De vientos, aventones y aventuras

Se me pasa por la cabeza que las palabras "aventura" y "aventarse" son demasiado parecidas como para no tener relación entre sí. Y es que cada que emprendemos una nos aventamos casi a ciegas a la espesura de lo que apenas conocemos, por eso el aventurero y la desilusión son una pareja muy frecuente en todos los bailes y pasarelas de esta agitada y muy moderna vida.
Mas el que no arriesga no gana, y en cada aventura está la posibilidad de la estupefacción ante lo espontáneo o el sabor amargo de la lección aprendida por las malas. Aventureros, tal vez futuros desilusionados o desilusionadores - pues no hay que hacerse siempre la víctima-, vemos en cada paso un triunfo o un motivo de temor. Los zapatos se gastan y la carne del asador se quema, pero así como nadie nos quita lo bailado, tampoco nos quita nadie el placer de oler unos zapatos nuevos y tener que usar un calzador, o el de una carne que crepita y se retuerce entre las brasas.
Así las cosas, sucede también que el viento es un excelente motor de la aventura. Somos tan volátiles... Las metáforas de las mariposas, las cometas y las velas siempre podrán ser usadas como cliché para demostrar que sólo nos dejamos arrastrar y que el placer de la aventura reside en saber aprovechar las corrientes, ya sea para elevarnos cuando la ambición nos lo exige o para descender un poco para apaciguar el miedo a la caída. Ya elevaciones o vueltas a la tierra, ya despliegue de velas o batalla contra la corriente, iré dando cuenta de algunas impresiones sobre todo aquello que, en el no programado itinerario de esta aventura, valga la pena de ser relatado, analizado, criticado, poetizado, ensayado, insultado e incluso lamentado...

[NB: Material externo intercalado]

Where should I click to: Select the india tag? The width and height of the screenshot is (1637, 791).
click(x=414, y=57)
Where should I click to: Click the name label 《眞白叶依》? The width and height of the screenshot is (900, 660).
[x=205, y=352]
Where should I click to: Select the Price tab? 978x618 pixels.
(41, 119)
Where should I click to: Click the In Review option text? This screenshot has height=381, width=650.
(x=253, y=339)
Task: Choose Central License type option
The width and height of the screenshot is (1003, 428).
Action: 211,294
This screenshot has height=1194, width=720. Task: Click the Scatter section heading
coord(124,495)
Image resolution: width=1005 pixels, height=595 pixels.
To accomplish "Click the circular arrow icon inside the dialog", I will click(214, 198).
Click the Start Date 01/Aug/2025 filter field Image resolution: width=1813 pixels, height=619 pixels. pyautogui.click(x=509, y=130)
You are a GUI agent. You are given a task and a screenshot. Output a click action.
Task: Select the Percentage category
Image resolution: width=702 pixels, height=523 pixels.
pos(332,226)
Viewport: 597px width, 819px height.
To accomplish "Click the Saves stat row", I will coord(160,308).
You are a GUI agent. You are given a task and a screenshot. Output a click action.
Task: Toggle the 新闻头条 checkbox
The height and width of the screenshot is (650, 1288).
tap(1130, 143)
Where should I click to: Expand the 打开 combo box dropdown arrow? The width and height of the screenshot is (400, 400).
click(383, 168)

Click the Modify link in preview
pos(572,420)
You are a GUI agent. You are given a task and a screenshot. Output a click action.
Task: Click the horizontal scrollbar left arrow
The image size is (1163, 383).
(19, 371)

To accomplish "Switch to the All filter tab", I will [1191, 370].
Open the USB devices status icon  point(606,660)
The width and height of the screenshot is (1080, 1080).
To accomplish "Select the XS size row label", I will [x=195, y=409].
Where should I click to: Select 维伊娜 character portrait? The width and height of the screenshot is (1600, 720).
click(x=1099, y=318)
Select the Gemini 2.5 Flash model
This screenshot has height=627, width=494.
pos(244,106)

Desocupado lector (lo mismo da si amigo o enemigo): si algún día encuentras estas líneas hechas como a tu medida, o si ves que en ellas se te insulta o cuestiona, piensa que tú y yo somos tan iguales y tan diferentes como un zapato de su par: podremos enfrentarnos y querer andar por caminos distintos; pero atados al mismo eje, al mismo par de patas, hemos de seguirnos uno al otro, ya sea para buscar dónde sentarnos y descansar un momento de la agitación o el tedio de la vida, o bien, para ponernos de pie, en la patidifusión que nos provoca lo que aun pueda asombrarnos en una ruta harto conocida.